Le directeur de la police municipale de Montélimar (Drôme) a été roué de coups alors qu’il rentrait du travail et souffre de quatre fractures au visage, a indiqué jeudi le maire, condamnant une « tentative d’intimidation ».
Le policier se trouvait mercredi vers 18 heures devant la gare de Montélimar, en civil, lorsqu’il a été pris à partie par un groupe d’une dizaine de personnes.
Parmi ce groupe, « un individu assez jeune, se met à le rouer de coups, il est mis à terre et violemment agressé » par cet homme, rapporte l’entourage du maire, confirmant une information de la presse locale.
« On est certain que c’est parce qu’il a été reconnu » comme membre des forces de l’ordre, précise cette source.

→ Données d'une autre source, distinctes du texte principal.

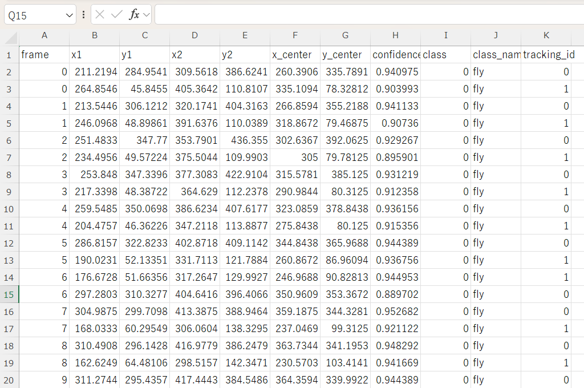The image size is (584, 388).
Task: Open the Name Box dropdown arrow
Action: (69, 15)
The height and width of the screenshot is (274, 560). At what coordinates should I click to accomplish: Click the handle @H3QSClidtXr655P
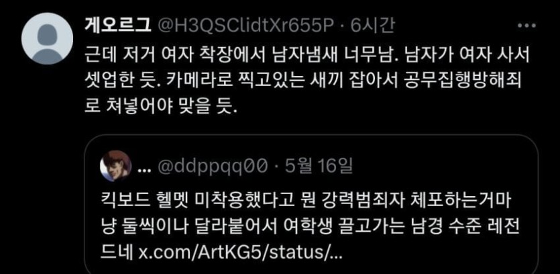[x=246, y=26]
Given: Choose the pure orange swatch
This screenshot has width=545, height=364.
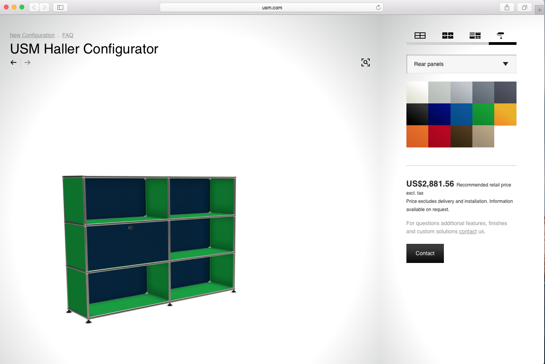Looking at the screenshot, I should pos(417,136).
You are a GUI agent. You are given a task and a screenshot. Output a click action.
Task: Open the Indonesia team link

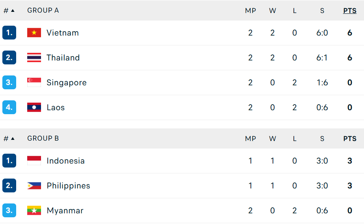(x=65, y=161)
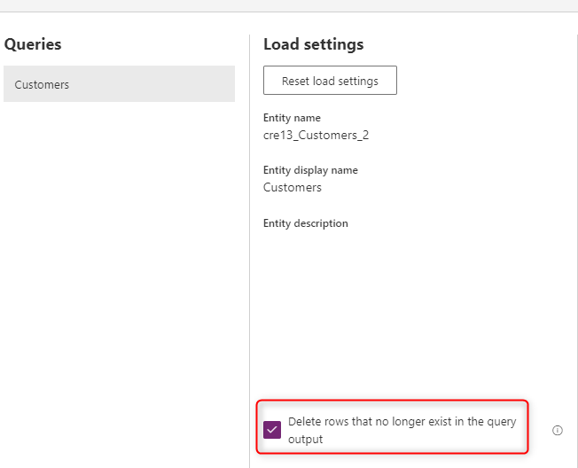This screenshot has width=578, height=468.
Task: Click the info icon beside delete rows option
Action: 558,430
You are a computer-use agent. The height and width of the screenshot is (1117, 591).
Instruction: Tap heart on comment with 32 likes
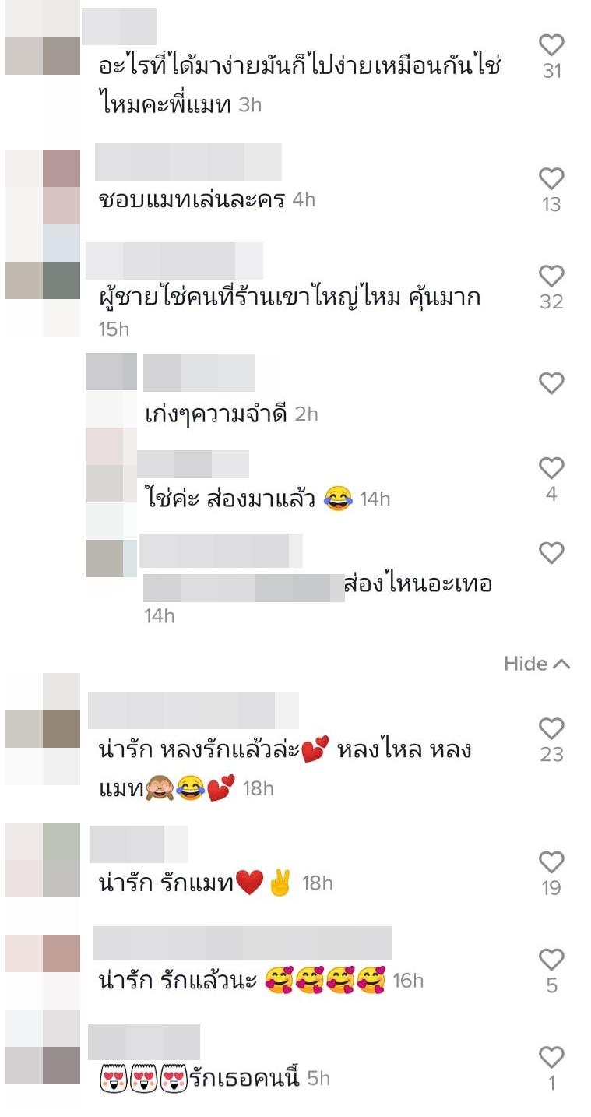tap(551, 276)
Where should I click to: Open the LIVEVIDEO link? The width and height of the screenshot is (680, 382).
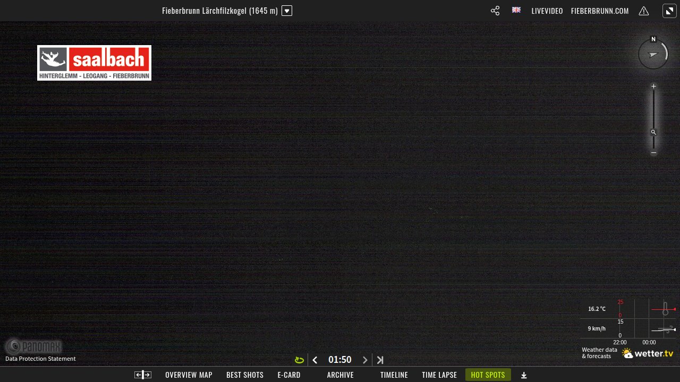pyautogui.click(x=547, y=11)
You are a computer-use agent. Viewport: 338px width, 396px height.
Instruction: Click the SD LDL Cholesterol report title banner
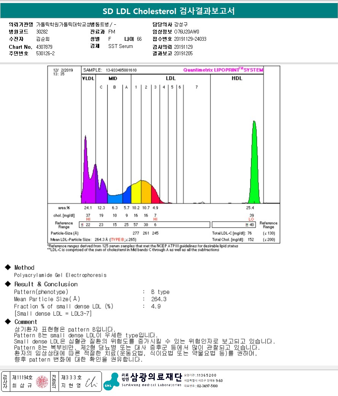click(169, 11)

L’agresseur n’a pas été identifié dans l’immédiat.
15 jours d’arrêt de travail
Le policier a reçu un arrêt de travail de quinze jours, selon la mairie.
« Cette agression illustre une nouvelle fois la montée inquiétante de la violence envers les forces de sécurité », a réagi dans un communiqué le Syndicat national de la sécurité publique (SNSP).
« Il est temps que la réponse pénale soit à la hauteur des faits commis » a-t-il ajouté.
En conséquence, le maire Julien Cornillet (divers droite) a décidé « d’avancer le plus possible son engagement de campagne de passer à 50 policiers municipaux », une douzaine de plus que l’effectif actuel.
Il demande également à l’État de reformer la Brigade anticriminalité (BAC) à Montélimar, supprimée en 2008.
« Nous avons le même nombre de policiers nationaux qu’en 2000 et la population a augmenté de 40% depuis », observe la mairie.